Raila ratings equal the combined total of the three leaders fronting the so-called KKK alliance bringing together Kikuyu, Kamba and Kalenjin.
At 31 per cent, the PM ties with the pooled onslaught by Vice- President Kalonzo Musyoka (14 per cent), Finance Minister Uhuru Kenyatta (10 per cent) and Agriculture Minister William Ruto (7 per cent).
The poll comes at a time the Vice-President is under fire for publicly touting the alliance by the three communities whose bloc vote is almost a safe bet for the presidency.
Critics have accused the VP of engaging in premature 2012 campaigns driven by tribal political alliances, but the Mwingi North MP claims his opponents are running scared.
Kalonzo is thought to be planning to make forays into Rift Valley where he believes the crucial voting bloc would have backed his bid for presidency had Raila and Ruto not joined forces in 2007.
But Kalonzos star seems to be rising in PNU where he, Uhuru and Internal Security Minister George Saitoti are fighting for the party ticket.
In the poll, 32 per cent of the supporters of PNU and its affiliates preferred the VP for the top seat compared to 18 per cent for Uhuru.

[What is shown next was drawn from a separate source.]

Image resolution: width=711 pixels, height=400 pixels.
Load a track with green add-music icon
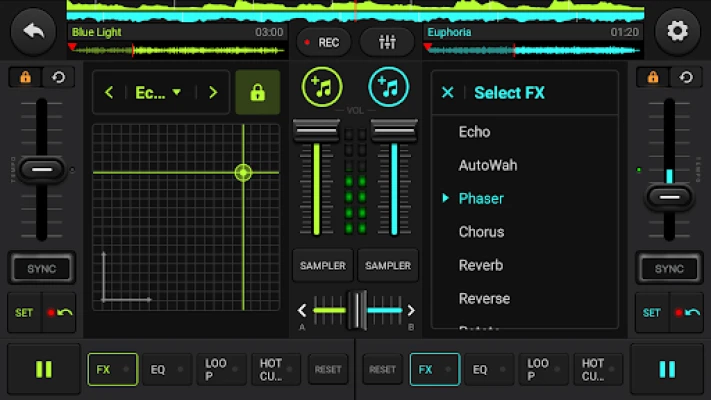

The findings put Uhuru the first among equals in the battle to inherit President Kibakis Central Province constituency. The Kanu chairman enjoys a two-point lead over Narc-Kenya chairperson Martha Karua (8 per cent), his main challenger for regional supremacy.
President Kibakis ratings are at an all time low at 5 per cent, perhaps because of the lame duck syndrome plaguing leaders serving their final constitutional term. The Head of States dwindling fortunes sound an alarm bell to any of the presidential hopefuls banking on the influence of the incumbent to have a head start.
Railas surge could be attributed to increased visibility as he discharges his role as supervisor and coordinator of Government business. The improved working relationship with the President that has seen him drop his abrasiveness could also have won him admiration from some of the Presidents supporters.
The two principals have appeared in key public meetings together as their weekly consultations are said to have improved, a development acknowledged in the report by South Consulting that tracks progress on implementing reforms.
The survey findings will be music to the ears of the PM, whose tough stand on trials of post-election violence suspects and the Mau saga has made him unpopular with leaders from Rift Valley, a region that overwhelmingly voted for him in the last election.
According to the Synovate poll where 2,005 respondents were polled, 62 per cent of ODM supporters would vote for Raila as their president, while 14 per cent chose Ruto.
Uhuru, Karua and Kalonzo would each get two per cent of votes from ODM supporters.
Interestingly, PNU and affiliate party supporters said they would elect Kalonzo (32 per cent) as their preferred candidate.
ODM party remains the most popular political party with 44 per cent of respondents rooting for it. PNU came second at 18 per cent, ODM-K 10 per cent, Narc-K 2 per cent, Narc 2 per cent and Ford Kenya 1 per cent.
Kibaki got the highest disapproval rate in terms of performance at 36 per cent compared to Raila 23 per cent and Kalonzo 33 per cent.
The performance rating of President Kibaki seems to have waned with 41 per cent of his supporters from PNU and affiliate party highly disapproving the way he has been handling issues.
ODM and affiliate highly disapproved Kibakis performance at 41 per cent and 36 per cent from respondents not affiliated to any party.
Some 36 per cent of respondents said they do not highly disprove Railas performance.